- [HOW TO COMPLETE THIS TASK]:
Return exactly the lines of the records below, starting at the line that contains "Podpora Studio (1029, 127)" and ending at the line that contains "státní svátky (284, 353)", with both of those lines kept.

┄┄┄┄┄┄┄┄┄┄┄┄┄┄┄┄┄┄┄┄

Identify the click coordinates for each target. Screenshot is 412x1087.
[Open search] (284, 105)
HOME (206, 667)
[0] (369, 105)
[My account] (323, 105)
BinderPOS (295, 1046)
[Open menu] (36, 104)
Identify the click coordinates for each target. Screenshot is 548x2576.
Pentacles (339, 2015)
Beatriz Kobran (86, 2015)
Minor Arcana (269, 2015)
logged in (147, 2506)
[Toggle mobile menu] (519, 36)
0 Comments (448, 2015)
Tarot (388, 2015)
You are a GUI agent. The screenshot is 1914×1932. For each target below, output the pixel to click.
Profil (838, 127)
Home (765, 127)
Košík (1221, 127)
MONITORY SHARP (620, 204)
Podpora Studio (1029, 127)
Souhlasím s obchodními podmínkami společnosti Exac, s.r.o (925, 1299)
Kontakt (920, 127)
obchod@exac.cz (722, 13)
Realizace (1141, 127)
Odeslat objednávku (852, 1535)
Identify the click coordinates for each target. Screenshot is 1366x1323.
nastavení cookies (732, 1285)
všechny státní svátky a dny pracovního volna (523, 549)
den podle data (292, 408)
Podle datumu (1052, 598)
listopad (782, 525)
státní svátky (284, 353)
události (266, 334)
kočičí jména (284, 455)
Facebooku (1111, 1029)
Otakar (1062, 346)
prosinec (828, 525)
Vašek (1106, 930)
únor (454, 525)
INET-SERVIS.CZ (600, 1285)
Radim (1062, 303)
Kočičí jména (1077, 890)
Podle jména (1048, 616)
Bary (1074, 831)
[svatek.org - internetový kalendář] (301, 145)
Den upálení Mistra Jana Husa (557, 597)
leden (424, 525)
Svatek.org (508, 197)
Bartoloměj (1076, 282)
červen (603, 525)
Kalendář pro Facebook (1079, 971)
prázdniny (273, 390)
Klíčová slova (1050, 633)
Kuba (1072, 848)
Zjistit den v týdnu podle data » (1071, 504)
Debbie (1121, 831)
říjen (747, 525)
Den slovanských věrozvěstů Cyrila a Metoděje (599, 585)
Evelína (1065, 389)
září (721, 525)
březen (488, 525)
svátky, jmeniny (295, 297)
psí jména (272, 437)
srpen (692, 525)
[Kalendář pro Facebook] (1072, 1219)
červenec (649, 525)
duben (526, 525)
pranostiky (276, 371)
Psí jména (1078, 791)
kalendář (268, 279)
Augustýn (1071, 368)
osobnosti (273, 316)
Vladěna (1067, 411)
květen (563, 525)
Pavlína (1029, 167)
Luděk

┄┄┄┄┄┄┄┄┄┄┄┄┄┄┄┄┄┄┄┄

- [ANSWER TO THIS EXERCISE]:
Podpora Studio (1029, 127)
Souhlasím s obchodními podmínkami společnosti Exac, s.r.o (925, 1299)
Kontakt (920, 127)
obchod@exac.cz (722, 13)
Realizace (1141, 127)
Odeslat objednávku (852, 1535)
Identify the click coordinates for each target. Screenshot is 1366x1323.
nastavení cookies (732, 1285)
všechny státní svátky a dny pracovního volna (523, 549)
den podle data (292, 408)
Podle datumu (1052, 598)
listopad (782, 525)
státní svátky (284, 353)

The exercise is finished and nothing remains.